*The task*
Your response should contain each line of the data that includes "computer".

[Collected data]
--- START ---
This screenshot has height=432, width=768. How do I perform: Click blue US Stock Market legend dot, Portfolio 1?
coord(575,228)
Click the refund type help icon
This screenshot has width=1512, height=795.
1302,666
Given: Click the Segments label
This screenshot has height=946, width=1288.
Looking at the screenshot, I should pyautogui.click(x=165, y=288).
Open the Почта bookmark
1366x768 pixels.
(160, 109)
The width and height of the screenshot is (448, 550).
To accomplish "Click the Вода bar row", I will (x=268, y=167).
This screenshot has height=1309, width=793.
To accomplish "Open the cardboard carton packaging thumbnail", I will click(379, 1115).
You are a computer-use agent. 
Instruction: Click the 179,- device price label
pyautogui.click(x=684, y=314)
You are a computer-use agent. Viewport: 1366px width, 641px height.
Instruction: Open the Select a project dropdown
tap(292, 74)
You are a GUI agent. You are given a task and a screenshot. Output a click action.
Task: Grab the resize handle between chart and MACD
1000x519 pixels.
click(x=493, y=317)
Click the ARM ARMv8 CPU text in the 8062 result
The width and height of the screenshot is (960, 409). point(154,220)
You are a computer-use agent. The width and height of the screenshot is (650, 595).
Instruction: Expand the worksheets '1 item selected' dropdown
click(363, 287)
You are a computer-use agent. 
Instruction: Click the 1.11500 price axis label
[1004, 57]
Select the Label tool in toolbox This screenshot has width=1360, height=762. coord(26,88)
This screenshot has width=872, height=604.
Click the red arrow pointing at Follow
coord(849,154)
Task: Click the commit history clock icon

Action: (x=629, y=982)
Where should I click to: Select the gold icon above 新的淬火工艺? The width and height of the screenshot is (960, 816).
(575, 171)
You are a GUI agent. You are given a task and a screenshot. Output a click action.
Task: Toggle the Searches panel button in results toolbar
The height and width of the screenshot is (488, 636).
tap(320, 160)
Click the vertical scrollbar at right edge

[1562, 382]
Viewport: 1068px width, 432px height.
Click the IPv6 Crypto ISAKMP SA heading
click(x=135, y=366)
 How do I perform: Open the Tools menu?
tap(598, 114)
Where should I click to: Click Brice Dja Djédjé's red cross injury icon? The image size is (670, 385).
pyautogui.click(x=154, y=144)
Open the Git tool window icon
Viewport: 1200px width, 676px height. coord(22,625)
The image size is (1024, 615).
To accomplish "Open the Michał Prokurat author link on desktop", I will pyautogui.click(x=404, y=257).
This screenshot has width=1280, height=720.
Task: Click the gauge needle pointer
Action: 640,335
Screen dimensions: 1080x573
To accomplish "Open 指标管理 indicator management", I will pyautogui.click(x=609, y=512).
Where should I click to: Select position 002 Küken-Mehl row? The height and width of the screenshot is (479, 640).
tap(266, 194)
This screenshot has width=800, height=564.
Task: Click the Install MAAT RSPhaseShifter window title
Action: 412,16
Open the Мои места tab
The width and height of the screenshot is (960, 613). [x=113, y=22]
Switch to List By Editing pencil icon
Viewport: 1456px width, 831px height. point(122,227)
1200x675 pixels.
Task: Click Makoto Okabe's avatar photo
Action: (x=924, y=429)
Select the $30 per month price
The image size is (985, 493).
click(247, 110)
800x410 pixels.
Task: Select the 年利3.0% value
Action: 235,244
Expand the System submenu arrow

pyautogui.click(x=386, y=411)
--- END ---
*Your solution*
You are a computer-use agent. 
You are a computer-use agent. Viewport: 1366px width, 641px height.
You are a computer-use agent. The width and height of the screenshot is (650, 595).
You are a computer-use agent. 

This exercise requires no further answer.